Do you know why we're going to win, my friends? Because we're on the right side. Do you know what the right side is? It's the side of the ideals of the American people. I'll tell you why I know. I have been to 54 countries with my wife. I have talked to great throngs like this and, whether it's in Asia or Africa or South America or Europe, or Russia or Poland, the people of the world want peace. The people of the world want freedom. The people of the world want to believe in something other than just a man. They want faith - faith in God; faith in the great rights that come not from men, but from God.
What does America stand for? I'll tell you. One hundred and eighty years ago we were not a rich nation. We were not a strong nation militarily. But America caught the imagination of the world because we had faith - faith in ideals that were bigger than America, and they're as big today as they were then.
And, my friends, you must keep these ideals strong in the hearts of our young people, because in the schools, in the churches, in the homes of America we must develop a burning patriotism - the faith in our ideals, in our God - which will enable the next President of the United States to stand for what is right against what is wrong all over the world. And that's what we will do, with your help.

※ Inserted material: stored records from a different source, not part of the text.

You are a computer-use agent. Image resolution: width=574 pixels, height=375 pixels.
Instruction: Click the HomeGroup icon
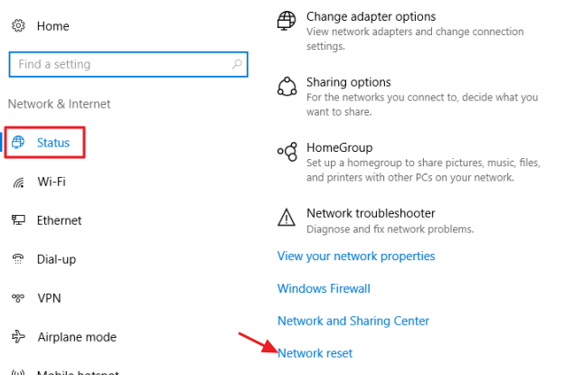tap(287, 151)
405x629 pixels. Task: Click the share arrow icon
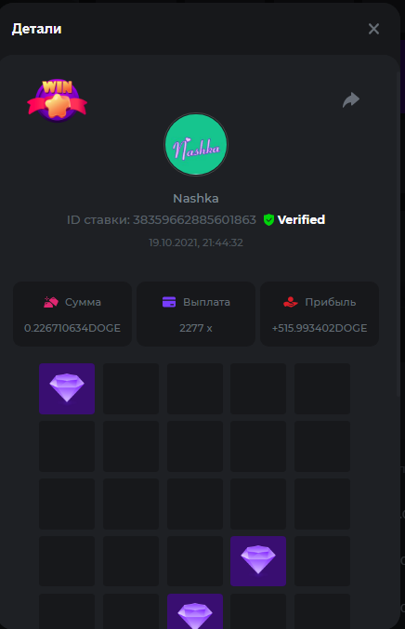coord(351,100)
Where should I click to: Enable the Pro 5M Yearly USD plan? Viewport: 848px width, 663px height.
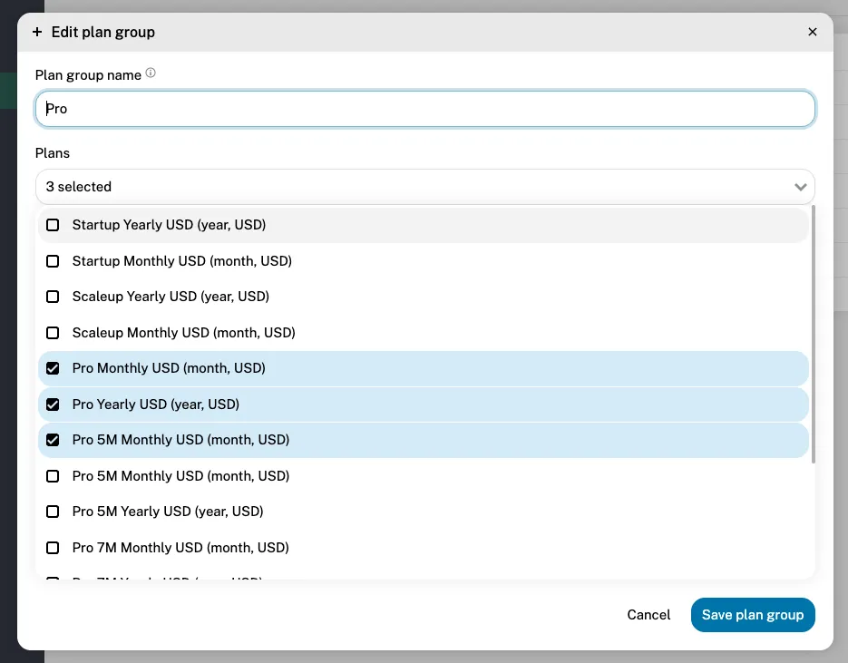[x=53, y=512]
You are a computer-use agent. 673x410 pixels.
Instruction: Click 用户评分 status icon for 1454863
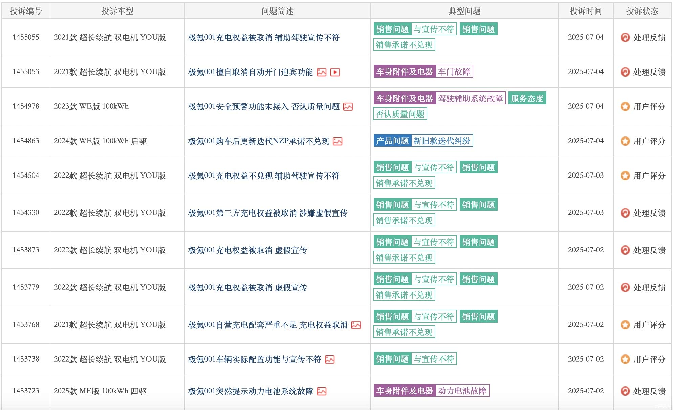pyautogui.click(x=625, y=141)
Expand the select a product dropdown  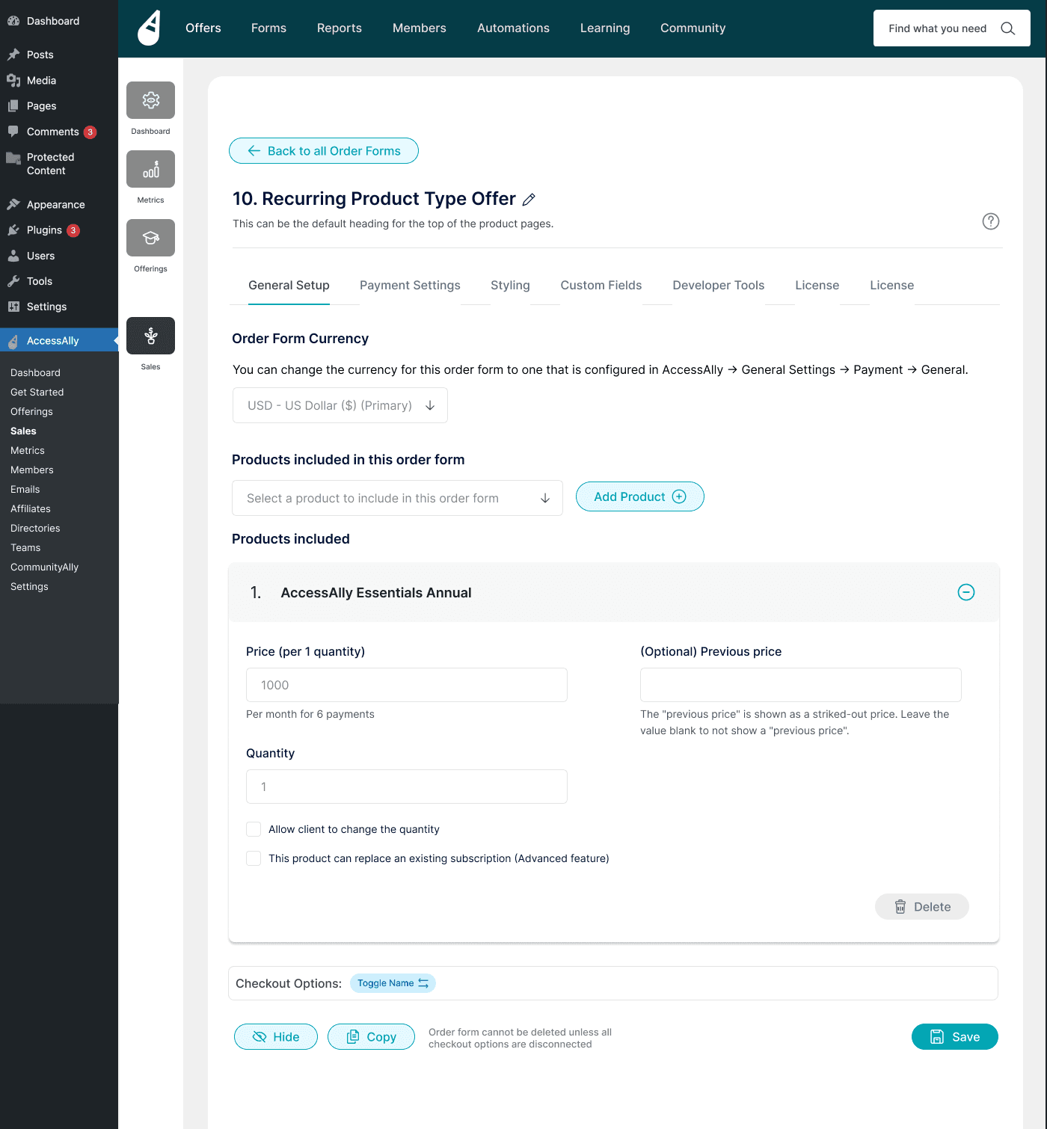click(x=397, y=498)
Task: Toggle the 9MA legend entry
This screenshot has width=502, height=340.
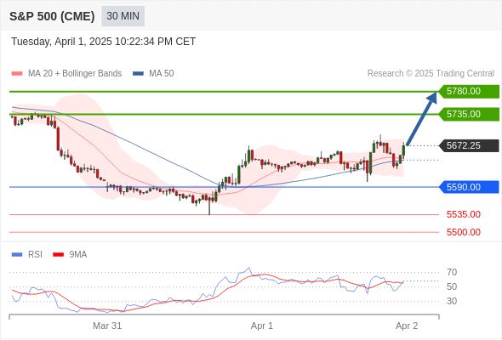Action: pyautogui.click(x=70, y=255)
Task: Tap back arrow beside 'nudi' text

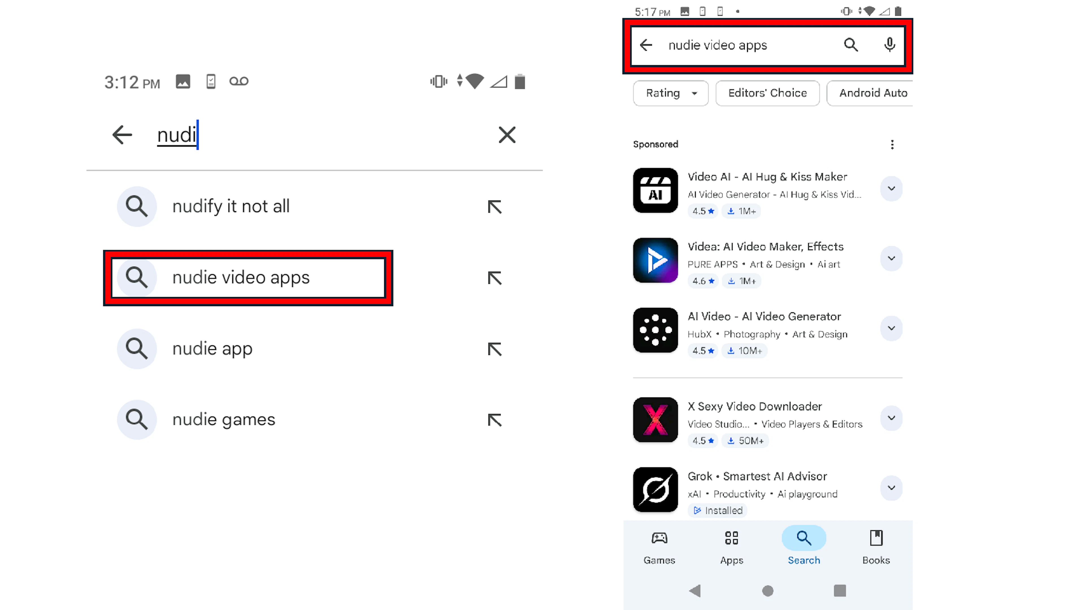Action: [122, 135]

There comes a time in a nation's history when you sense that it has reached a great turning point. I believe that today. The question is: Do we turn away from the policies that have kept the peace? Do we turn away from the policies that have brought us the greatest progress? Do we go to inexperienced leadership? Do we go to policies that we left 7½ years ago that didn't work then and are not better now? Or do we go forward into the future, building on these policies, for greater progress in every field than America, has ever experienced? Do we go forward into the future in which America and her President will stand proudly before the world and say to Mr. Khrushchev : "You say that our grandchildren will live under communism; we say that your grandchildren will live in freedom"?
That is what I want to fight for - and that is what I ask of you today.